TASK INPUTS:
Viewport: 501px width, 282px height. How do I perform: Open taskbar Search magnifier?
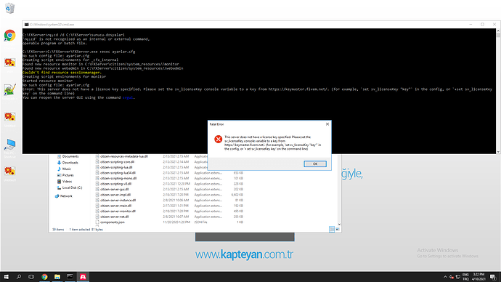point(19,277)
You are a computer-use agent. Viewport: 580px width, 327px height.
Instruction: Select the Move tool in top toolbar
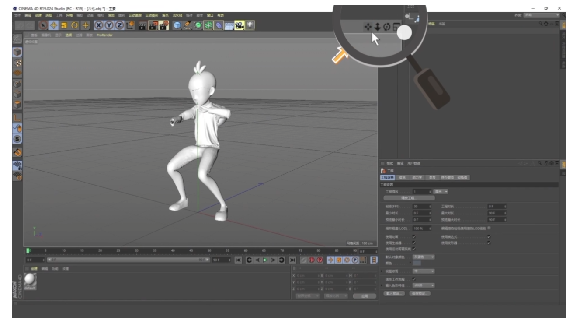pyautogui.click(x=54, y=25)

STATED GOAL: Rewrite all of the material above, changing every "Viewport" to "Window" and keeping everything else the same. Leave out the pictures.

SOLVED PROBLEM:
Window: 501px width, 282px height. How do I perform: Open taskbar Search magnifier?
point(19,277)
You are a computer-use agent. Window: 580px width, 327px height.
Instruction: Select the Move tool in top toolbar
pyautogui.click(x=54, y=25)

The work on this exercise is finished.